▸ Texte de l'exercice:
***

Opinion
Egypte: Les Frères
musulmans au service de la bourgeoisie
Mohamed
Belaali
Mardi 18 juin 2013
«Moubarak est le père de tous les
Egyptiens»
Mohamad Badie guide suprême des Frères
musulmans (1).
Depuis l'arrivée de Mohamed
Morsi au pouvoir en juin 2012 (2), la
résistance aux Frères musulmans et aux
salafistes leurs alliés se poursuit et
s'amplifie. La police et les
milices des Frères ne font désormais
plus peur aux contestataires. Grèves,
manifestations pacifiques et
affrontements violents se produisent
régulièrement un peu partout en Égypte.
Les manifestants accusent les Frères
musulmans d'avoir confisqué et trahi la
révolution qu'ils n'ont, par ailleurs,
jamais vraiment acceptée. Rappelons pour
mémoire que la Confrérie a refusé de
participer à la grande manifestation
populaire du 25 janvier 2011 qui a forcé
Moubarak, dix huit jours après, à
quitter le pouvoir le 11 février. Entre
la population et le régime, la rupture
est totale. Les masses opprimées
égyptiennes se sont vite rendues compte
que ni l'armée, ni les Frères musulmans
ne servent leurs intérêts. Bien au
contraire, ces deux pouvoirs, comme
celui de Moubarak et de Sadate, sont au
service des classes possédantes
égyptiennes et de l'impérialisme
américain. En Égypte, le processus
révolutionnaire est loin d'être
terminé(3).

***

▸ Entrées de données enregistrées:
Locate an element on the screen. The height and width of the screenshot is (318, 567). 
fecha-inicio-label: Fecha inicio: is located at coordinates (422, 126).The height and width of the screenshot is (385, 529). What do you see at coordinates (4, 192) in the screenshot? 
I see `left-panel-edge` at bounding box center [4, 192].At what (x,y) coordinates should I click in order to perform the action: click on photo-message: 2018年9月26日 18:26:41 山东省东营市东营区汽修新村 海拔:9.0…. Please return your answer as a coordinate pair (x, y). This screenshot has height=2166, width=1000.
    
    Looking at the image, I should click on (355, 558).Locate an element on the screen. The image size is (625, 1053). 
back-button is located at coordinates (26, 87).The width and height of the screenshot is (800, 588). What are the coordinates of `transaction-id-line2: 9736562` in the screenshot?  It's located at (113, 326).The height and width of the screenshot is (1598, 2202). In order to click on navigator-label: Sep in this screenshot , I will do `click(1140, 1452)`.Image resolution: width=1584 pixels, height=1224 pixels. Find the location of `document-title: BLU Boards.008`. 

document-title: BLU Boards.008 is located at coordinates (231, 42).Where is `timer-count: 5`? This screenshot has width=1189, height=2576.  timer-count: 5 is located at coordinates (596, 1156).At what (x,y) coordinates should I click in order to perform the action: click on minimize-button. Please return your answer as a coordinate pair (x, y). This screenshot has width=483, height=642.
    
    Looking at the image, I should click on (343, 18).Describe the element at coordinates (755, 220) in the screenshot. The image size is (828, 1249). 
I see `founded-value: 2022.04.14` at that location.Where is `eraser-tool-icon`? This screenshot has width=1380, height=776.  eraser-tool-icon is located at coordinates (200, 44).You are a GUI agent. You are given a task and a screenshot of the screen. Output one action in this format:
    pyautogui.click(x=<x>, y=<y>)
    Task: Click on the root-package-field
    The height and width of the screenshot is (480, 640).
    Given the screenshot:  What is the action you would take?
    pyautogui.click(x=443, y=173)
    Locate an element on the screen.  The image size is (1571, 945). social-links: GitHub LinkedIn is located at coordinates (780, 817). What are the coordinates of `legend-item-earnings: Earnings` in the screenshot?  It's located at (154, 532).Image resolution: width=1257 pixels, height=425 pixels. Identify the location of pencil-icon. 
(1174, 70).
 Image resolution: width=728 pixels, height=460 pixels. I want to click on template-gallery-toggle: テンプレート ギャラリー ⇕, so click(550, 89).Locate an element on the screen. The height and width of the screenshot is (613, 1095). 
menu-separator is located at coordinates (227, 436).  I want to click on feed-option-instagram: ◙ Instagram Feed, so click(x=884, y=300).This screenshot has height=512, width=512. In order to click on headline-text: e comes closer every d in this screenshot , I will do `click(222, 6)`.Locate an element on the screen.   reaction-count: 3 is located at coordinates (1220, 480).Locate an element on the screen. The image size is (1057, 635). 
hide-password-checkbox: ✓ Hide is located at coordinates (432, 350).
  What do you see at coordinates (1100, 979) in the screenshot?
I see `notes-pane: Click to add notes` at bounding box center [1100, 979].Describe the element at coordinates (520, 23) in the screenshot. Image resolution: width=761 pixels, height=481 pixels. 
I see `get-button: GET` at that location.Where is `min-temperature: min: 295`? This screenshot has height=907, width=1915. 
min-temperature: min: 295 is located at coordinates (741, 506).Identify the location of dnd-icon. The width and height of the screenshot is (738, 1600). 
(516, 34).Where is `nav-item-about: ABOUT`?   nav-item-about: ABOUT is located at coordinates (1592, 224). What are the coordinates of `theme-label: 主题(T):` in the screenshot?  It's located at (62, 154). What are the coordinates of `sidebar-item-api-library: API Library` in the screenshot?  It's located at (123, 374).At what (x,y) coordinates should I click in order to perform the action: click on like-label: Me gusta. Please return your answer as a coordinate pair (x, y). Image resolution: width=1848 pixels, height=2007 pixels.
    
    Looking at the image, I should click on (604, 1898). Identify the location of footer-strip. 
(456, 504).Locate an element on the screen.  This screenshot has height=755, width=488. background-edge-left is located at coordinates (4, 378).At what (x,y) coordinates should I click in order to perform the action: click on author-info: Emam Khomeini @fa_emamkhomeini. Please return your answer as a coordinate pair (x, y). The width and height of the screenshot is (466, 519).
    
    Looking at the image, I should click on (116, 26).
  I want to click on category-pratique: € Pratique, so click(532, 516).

***

▸ Tâches à réaliser:
1: Mettez à jour l'article sur l'Égypte en reprenant le passage situé entre "Depuis l'arrivée de" et "partout en Égypte.", inclus, et en y remplaçant "milices" par "forces".
2: D'après l'article sur l'Égypte, à quelle date Moubarak a-t-il quitté le pouvoir ?
Les lignes forment un matériau à part, distinct du texte.

▸ Résultats:
1:
Depuis l'arrivée de Mohamed
Morsi au pouvoir en juin 2012 (2), la
résistance aux Frères musulmans et aux
salafistes leurs alliés se poursuit et
s'amplifie. La police et les
forces des Frères ne font désormais
plus peur aux contestataires. Grèves,
manifestations pacifiques et
affrontements violents se produisent
régulièrement un peu partout en Égypte.

2: Le 11 février, dix-huit jours après la manifestation du 25 janvier 2011.